Start of Input for this task
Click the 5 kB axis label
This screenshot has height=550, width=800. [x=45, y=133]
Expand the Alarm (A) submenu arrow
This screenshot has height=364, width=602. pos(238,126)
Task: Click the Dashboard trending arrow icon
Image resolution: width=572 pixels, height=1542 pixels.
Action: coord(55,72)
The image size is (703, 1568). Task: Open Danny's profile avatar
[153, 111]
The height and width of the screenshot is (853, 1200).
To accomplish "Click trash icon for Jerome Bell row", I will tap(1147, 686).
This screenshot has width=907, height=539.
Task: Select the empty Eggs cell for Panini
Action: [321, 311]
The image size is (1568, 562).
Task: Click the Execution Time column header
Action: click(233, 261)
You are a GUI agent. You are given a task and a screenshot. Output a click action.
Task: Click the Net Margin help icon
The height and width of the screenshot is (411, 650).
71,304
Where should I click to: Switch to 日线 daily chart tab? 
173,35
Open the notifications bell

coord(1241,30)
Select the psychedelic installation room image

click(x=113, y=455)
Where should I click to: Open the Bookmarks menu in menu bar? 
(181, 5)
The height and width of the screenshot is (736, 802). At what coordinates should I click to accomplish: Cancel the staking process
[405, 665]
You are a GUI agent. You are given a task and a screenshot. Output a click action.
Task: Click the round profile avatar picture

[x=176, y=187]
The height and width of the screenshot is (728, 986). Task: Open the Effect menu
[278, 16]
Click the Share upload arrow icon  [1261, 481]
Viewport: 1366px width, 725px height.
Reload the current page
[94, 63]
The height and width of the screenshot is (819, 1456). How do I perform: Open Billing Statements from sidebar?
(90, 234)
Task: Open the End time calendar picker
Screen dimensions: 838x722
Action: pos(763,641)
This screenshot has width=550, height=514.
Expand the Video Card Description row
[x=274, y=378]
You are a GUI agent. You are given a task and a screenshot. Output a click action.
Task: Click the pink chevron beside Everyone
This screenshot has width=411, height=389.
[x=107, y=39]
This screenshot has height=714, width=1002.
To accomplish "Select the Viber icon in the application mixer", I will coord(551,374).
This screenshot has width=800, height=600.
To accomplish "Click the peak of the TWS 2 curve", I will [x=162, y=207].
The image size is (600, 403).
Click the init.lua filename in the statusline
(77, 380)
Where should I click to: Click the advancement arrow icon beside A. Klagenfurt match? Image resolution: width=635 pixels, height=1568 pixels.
End of Input for this task
What you will do: Copy all of the data above word for word, keeping every line in its original order.

Full solution:
Click the 5 kB axis label
This screenshot has height=550, width=800. [x=45, y=133]
Expand the Alarm (A) submenu arrow
This screenshot has height=364, width=602. pos(238,126)
Task: Click the Dashboard trending arrow icon
Image resolution: width=572 pixels, height=1542 pixels.
Action: coord(55,72)
The image size is (703, 1568). Task: Open Danny's profile avatar
[153, 111]
The height and width of the screenshot is (853, 1200).
To accomplish "Click trash icon for Jerome Bell row", I will tap(1147, 686).
This screenshot has width=907, height=539.
Task: Select the empty Eggs cell for Panini
Action: [321, 311]
The image size is (1568, 562).
Task: Click the Execution Time column header
Action: click(233, 261)
You are a GUI agent. You are given a task and a screenshot. Output a click action.
Task: Click the Net Margin help icon
The height and width of the screenshot is (411, 650).
71,304
Where should I click to: Switch to 日线 daily chart tab? 
173,35
Open the notifications bell

coord(1241,30)
Select the psychedelic installation room image

click(x=113, y=455)
Where should I click to: Open the Bookmarks menu in menu bar? 
(181, 5)
The height and width of the screenshot is (736, 802). At what coordinates should I click to accomplish: Cancel the staking process
[405, 665]
You are a GUI agent. You are given a task and a screenshot. Output a click action.
Task: Click the round profile avatar picture

[x=176, y=187]
The height and width of the screenshot is (728, 986). Task: Open the Effect menu
[278, 16]
Click the Share upload arrow icon  [1261, 481]
Viewport: 1366px width, 725px height.
Reload the current page
[94, 63]
The height and width of the screenshot is (819, 1456). How do I perform: Open Billing Statements from sidebar?
(90, 234)
Task: Open the End time calendar picker
Screen dimensions: 838x722
Action: pos(763,641)
This screenshot has width=550, height=514.
Expand the Video Card Description row
[x=274, y=378]
You are a GUI agent. You are given a task and a screenshot. Output a click action.
Task: Click the pink chevron beside Everyone
This screenshot has width=411, height=389.
[x=107, y=39]
This screenshot has height=714, width=1002.
To accomplish "Select the Viber icon in the application mixer", I will coord(551,374).
This screenshot has width=800, height=600.
To accomplish "Click the peak of the TWS 2 curve", I will [x=162, y=207].
The image size is (600, 403).
Click the init.lua filename in the statusline
(77, 380)
Where should I click to: Click the advancement arrow icon beside A. Klagenfurt match? Image resolution: width=635 pixels, height=1568 pixels.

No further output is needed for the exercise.